I like 13 or 14th for selfish reasons (I am talking a vacation to Carslbad Caverns on the 20 & 21...)

Ric


----------



## Ekrindul (Jul 3, 2010)

Tex Gal said:


> FYI November 11-14 is AGA Conference. That might not be the best weekend. Should probably be the weekend of 20 & 21st.


Are we going to have that many folks lucky enough to travel to FL that week? Let's speak up now and get this meeting setup.


----------



## Tex Gal (Nov 1, 2007)

I can't go to the AGA conference. (I'm so bummed! I'll have to wait 2 more years for the next one! ) Since Phil is president, I bet he will be going....
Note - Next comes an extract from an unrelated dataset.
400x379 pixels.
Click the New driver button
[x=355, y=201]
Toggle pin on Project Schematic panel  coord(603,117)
I will be coming to this November meeting.


----------



## digital_gods (Apr 23, 2010)

Please enlighten me to what AGA is?


----------



## Seattle_Aquarist (Mar 7, 2008)

Hi digital_gods,

AGA is the Aquatic Gardeners Association. It has a convention every two years. This year it is in Ft. Lauderdale, FL. The "Who's Who" of Aquascaping and aquatic plants attends. I believe that Amano was there the last time.


----------



## Tex Gal (Nov 1, 2007)

Amano was there last time. Also, in attendance, was Dr. Benito Tan, foremost expert in mosses. It was such a good conference. You can really meet some amazing people! This year they will be able to tour Florida Aquatic Nursery. I wish so badly I could be there!! People come from all over the world to this conference. It's a BIG deal.


----------



## digital_gods (Apr 23, 2010)

Oh boy, I would do serious spending at the convention. At FAN, oh I so be like a kid in a candy store.
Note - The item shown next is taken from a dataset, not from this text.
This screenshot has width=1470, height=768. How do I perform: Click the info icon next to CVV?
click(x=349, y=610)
Back to topic of November Meeting. I have an FUN idea for this November meeting, *would anyone like a Extreme Makeover on their tank?* We all pitch in bringing our favorite plants, fish, decorations, equipment, etc. to redo our Hosts tank in a living work of art. We would have a few people getting their arms wet but a room full of backseat drivers.


----------



## fishyjoe24 (May 18, 2010)

that would be cool. oh and robert give me a call when you can.


----------



## alta678 (Mar 24, 2009)

I can do Sundays but not Saturdays. Either weekend is fine, but I prefer 20-21


----------



## Ricky Cain (Jan 23, 2004)

That sounds like a plan TexGal. I know I have been absent for quite some time now. Life just keeps happening to me!  As a "DFWAPC way back when member" I would like to see the club re-group and get back in the limelight. There have always been great people in the club and it continues to this day. I would like to do what I can to help get things going. So, if you guys need or want some help let me know.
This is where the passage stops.